**SUPPLIED TEXT**
§ §

Brussels Sprouts in Creamy Carbonara Sauce – with bacon!

Author: Nagi
Prep: 10 minutes mins
Cook: 15 minutes mins
Sides
Western
5 from 12 votes
Servings6 as a side
Tap or hover to scale
Print
Recipe video above. This is like Brussels Sprouts cooked gratin-style, except easier and faster because it's all made in one skillet on the stove! The idea with this recipe is to get a load of flavour into the brussels sprouts by firstly sautéing in bacon fat and garlic, then simmering in a creamy carbonara-esque sauce to finish cooking them through.
I love how the brussels sprouts acts like a sponge for the sauce, so that when you bite into them the creamy sauce squirts out into your mouth!

Ingredients

  • 150g/ 5oz bacon , chopped (use streaky, not lean)
  • 750g/1 1/2 lb brussels sprouts (Note 1)
  • 1/4 tsp salt
  • 1/2 tsp black pepper
  • 2 garlic cloves , finely minced
  • 1/2 cup chicken or vegetable stock / broth , low sodium (Note 2)
  • 1 cup cream , heavy/thickened (Note 3)
  • 1/2 cup parmesan , finely grated (best to grate your own)
  • 1/2 cup shredded mozzarella or any other melting cheese
Prevent screen from sleeping

Instructions

  • Prepare brussels sprouts: Trim the woody end off, halve, then remove scraggly and loose outer layers.
  • Cook bacon: Place bacon in cold non stick skillet, then turn the stove on medium high (Note 4). Cook bacon for 2 to 3 minutes until golden, then remove with a slotted spoon.
  • Reserve some fat: Discard excess bacon fat, leaving behind 2 tablespoons (or so). If you're short, add a dab of butter or olive oil.
  • Sauté brussels: Add brussels sprouts and cook for 3 minutes, stirring every now and then, until the cut face becomes light golden.
  • Add garlic, salt and pepper, then keep sautéing for another 1 minute or until the cut face become golden.
  • Braise in stock: Add chicken stock then lower heat to medium and simmer for 4 – 5 minutes, stirring every now and then to encourage even cooking, until the brussels are almost cooked through (check with a knife). Don't let them cook through completely – we will be simmering a little more.
  • Add cream and stir. Simmer for 2 minutes to reduce.

§ §

**COLLECTED DATA**

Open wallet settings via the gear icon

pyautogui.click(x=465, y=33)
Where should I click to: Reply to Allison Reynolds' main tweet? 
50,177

§ §

**DO THIS**
Revise the brussels sprouts recipe from "I love how the" up to and including "sodium (Note 2)", putting "white pepper" in place of "black pepper". The material has no connection to the brussels sprouts recipe.

**RESULT**
I love how the brussels sprouts acts like a sponge for the sauce, so that when you bite into them the creamy sauce squirts out into your mouth!

Ingredients

  • 150g/ 5oz bacon , chopped (use streaky, not lean)
  • 750g/1 1/2 lb brussels sprouts (Note 1)
  • 1/4 tsp salt
  • 1/2 tsp white pepper
  • 2 garlic cloves , finely minced
  • 1/2 cup chicken or vegetable stock / broth , low sodium (Note 2)